Turkish PM Pushes International Blasphemy Laws

AINA (press release) 20 September 2012
By Andrew Harrod

The Turkish English-language publication Today's Zaman has just recently reported on its website the comments of Turkey's Prime Minister Recep Tayyip Erdogan concerning the implications of the Internet trailer for the movie Innocence of Muslims for free speech. The statements from the elected leader of an important North Atlantic Treaty Organization (NATO) member are an alarm bell for anyone concerned about the increasing threats to freedom of speech from various Muslim quarters around the world.

Speaking on September 16, 2012, during a visit to Sarajevo, Bosnia, Erdogan noted that he is the "prime minister of a nation, of which most are Muslims and that has declared anti-Semitism a crime against humanity [No word yet on whether Turkey has declared the Ottoman Empire's 1915 Armenian genocide a crime against humanity]. But the West hasn't recognized Islamophobia as a crime against humanity--it has encouraged it." Erdogan elaborated that "Freedom of thought and belief ends where the freedom of thought and belief of others start. You can say anything about your thoughts and beliefs, but you will have to stop when you are at the border of others' freedoms."

Erdogan called for "international legal regulations against attacks on what people deem sacred, on religion" as well as "something in terms of domestic law." Stating that Turkish legislators will immediately seek to prohibit blasphemous remarks, Erdogan proclaimed that "Turkey could be a leading example for the rest of the world on this." Erdogan's announced agenda, meanwhile, complements the longstanding efforts to prohibit "defamation of religion" by the Organization of Islamic Cooperation (OIC), an international body encompassing 56 majority-Muslim states (including Turkey) and the Palestinian Authority (PA) headed by Erdogan's Turkish compatriot, Secretary General Ekmeleddin Ihsanoglu.

Erdogan's comments are fallacious and troubling for a number of different reasons. To begin with, he equates opposition to people merely for their existence with a distinct identity (i.e. anti-Semitism) with opposition to an idea such as a belief in Islam, however important such an idea might be to those who identify with it. Such thinking is a complete distortion of the word "prejudice." While any aversion or hostility to people merely because of their ancestry or appearance qualifies as a prejudice, criticism of a belief system such as Islam on the basis of objective analysis is the precise opposite of a prejudgment. In line with the tenor of Erdogan's comments, he refers to "Islamophobia," an increasingly accepted term that, as critical research has revealed, originated in the 1990s amongst Muslim Brotherhood satellite groups as a tool to silence all criticism of Islam as a new totalitarian thought crime.

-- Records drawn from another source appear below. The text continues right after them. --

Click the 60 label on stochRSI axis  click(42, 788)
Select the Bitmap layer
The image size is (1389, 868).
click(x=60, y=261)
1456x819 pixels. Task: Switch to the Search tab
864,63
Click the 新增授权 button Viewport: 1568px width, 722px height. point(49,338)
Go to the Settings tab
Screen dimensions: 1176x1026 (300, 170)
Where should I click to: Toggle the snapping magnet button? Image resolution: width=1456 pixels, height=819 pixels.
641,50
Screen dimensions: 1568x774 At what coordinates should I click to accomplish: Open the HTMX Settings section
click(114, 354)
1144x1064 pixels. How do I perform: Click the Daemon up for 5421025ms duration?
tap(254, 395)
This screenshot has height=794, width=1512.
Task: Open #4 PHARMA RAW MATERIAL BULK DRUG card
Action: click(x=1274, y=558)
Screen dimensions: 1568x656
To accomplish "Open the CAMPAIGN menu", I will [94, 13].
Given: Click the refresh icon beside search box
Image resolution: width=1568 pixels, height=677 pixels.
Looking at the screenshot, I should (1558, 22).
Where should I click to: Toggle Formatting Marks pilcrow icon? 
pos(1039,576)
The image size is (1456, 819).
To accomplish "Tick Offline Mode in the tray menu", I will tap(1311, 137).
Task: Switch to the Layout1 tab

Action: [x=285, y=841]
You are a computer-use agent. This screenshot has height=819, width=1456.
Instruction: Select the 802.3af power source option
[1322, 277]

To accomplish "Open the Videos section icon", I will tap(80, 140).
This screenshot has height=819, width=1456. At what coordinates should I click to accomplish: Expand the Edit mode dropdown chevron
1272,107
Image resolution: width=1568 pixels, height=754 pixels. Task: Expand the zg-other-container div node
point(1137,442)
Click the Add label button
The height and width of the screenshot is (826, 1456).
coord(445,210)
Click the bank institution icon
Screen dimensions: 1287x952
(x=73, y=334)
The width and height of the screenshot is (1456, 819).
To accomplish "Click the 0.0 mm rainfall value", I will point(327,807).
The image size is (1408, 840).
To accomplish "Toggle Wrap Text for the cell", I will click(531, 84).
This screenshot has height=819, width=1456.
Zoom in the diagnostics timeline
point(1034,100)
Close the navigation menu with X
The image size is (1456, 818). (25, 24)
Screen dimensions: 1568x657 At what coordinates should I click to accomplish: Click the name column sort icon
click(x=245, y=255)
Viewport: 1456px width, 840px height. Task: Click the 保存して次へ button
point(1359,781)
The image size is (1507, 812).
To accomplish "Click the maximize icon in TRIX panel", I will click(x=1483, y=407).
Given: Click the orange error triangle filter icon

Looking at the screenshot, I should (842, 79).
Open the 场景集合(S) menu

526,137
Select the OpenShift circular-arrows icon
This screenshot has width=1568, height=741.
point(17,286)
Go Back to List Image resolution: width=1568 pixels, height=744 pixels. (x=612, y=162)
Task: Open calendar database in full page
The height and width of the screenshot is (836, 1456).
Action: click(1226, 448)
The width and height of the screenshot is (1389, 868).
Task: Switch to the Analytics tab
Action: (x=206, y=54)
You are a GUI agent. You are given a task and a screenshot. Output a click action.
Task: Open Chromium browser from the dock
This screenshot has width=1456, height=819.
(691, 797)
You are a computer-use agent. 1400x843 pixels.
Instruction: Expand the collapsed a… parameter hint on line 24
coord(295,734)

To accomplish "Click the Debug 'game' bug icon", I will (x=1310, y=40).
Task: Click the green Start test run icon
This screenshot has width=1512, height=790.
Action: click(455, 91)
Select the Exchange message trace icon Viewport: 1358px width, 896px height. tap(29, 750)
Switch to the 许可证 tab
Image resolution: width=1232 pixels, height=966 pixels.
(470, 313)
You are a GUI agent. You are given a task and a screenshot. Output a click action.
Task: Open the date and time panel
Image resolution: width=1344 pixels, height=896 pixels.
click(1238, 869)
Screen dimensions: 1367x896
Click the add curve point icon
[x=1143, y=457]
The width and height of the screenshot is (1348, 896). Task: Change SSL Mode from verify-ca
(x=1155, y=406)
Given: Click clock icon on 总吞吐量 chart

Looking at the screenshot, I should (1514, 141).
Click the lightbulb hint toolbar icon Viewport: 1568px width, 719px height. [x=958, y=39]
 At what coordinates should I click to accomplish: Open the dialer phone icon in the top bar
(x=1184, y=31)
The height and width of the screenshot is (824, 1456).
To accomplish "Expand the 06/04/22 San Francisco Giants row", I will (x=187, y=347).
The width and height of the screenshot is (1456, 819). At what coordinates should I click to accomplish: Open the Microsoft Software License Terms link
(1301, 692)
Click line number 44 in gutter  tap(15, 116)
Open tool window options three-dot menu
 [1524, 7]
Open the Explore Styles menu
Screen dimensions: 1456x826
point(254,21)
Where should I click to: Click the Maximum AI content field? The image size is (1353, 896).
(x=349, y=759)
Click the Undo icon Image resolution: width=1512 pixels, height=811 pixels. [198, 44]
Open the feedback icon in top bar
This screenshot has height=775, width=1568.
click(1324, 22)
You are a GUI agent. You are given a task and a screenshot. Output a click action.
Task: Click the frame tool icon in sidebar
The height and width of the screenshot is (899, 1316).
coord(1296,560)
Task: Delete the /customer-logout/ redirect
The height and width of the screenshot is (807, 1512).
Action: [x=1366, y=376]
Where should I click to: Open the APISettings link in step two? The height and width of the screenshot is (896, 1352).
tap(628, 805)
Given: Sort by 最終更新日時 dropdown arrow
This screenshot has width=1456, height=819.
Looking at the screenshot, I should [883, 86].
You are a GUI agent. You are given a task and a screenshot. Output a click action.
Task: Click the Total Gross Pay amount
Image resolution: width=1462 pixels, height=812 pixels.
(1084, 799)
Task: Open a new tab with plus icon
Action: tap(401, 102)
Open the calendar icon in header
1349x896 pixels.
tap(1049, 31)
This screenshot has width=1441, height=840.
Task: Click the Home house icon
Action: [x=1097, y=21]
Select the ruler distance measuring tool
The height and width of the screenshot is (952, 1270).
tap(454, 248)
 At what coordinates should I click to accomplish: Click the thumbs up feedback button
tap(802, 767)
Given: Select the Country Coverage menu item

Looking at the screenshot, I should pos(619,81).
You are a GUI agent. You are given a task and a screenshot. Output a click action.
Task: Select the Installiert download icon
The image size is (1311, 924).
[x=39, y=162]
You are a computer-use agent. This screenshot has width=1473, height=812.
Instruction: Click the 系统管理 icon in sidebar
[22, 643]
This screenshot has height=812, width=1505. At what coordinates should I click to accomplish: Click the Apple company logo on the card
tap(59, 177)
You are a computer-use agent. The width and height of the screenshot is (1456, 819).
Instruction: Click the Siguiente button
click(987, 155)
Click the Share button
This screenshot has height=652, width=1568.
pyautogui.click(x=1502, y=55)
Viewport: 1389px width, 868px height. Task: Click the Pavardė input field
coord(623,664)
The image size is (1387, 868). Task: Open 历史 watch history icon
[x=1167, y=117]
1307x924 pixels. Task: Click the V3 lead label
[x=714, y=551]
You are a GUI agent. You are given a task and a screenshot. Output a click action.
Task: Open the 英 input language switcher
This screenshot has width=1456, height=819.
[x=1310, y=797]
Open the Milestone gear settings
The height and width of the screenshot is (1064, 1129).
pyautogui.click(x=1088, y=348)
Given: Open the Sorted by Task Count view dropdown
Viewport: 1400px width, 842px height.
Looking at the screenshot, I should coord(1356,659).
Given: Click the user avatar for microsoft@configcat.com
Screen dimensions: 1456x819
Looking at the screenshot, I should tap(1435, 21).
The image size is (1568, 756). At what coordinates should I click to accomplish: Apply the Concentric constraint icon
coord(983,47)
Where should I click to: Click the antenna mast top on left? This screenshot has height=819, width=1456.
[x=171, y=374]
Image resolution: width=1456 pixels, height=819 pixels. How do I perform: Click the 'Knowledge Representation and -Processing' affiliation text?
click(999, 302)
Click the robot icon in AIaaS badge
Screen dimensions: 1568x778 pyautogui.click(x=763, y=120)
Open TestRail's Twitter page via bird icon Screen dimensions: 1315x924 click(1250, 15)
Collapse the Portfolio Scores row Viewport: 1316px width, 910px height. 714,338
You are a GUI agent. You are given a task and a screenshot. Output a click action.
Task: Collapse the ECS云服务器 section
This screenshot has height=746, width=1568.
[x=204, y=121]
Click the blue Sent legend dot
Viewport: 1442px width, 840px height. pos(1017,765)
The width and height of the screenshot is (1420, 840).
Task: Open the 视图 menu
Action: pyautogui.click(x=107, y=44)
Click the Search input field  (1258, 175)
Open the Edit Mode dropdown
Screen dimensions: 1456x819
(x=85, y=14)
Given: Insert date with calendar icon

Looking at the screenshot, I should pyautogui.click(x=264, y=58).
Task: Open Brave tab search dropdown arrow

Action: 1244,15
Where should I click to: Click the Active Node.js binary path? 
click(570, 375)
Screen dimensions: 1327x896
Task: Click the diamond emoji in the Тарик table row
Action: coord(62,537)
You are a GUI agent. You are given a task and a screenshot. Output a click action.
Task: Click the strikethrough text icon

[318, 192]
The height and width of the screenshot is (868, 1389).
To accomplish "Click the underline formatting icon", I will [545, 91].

Erdogan's analysis that "[f]reedom of thought and belief ends where the freedom of thought and belief of others start" is, to say the least, bizarre and logically impossible. Although in the physical realm persons can delineate their own private spheres such that, according to the well-known colloquialism, the freedom to punch another person's nose ends where that nose begins, various ideas concerning religion or anything else fundamentally contradict one another. Attempts to identify correct beliefs from false ones, therefore, require comparing, contrasting, and criticism in a free market of ideas.

Any attempt to implement Erdogan's standard will inevitably result in decisions concerning where peoples' various beliefs begin and end, with corresponding restrictions for other people with opposing beliefs. Indeed, as a report on blasphemy laws by the organization Human Rights First shows, blasphemy laws throughout majority-Muslim countries often suppress religious beliefs such as those of Christianity deemed heretical by Islam. There is, moreover, a question of equal enforcement of the laws. While Muslims around the world such as Erdogan are outraged by Innocence of Muslims, the burning of the American flag and the ripping apart of a Bible by a Muslim cleric during the September 11, 2012 storming of the American Cairo, Egypt, embassy do not seem to have raised much concern among Muslims or others around the world. The end result of Erdogan's efforts will thus not be an equal protection of all against offense, but the subordination of some to others.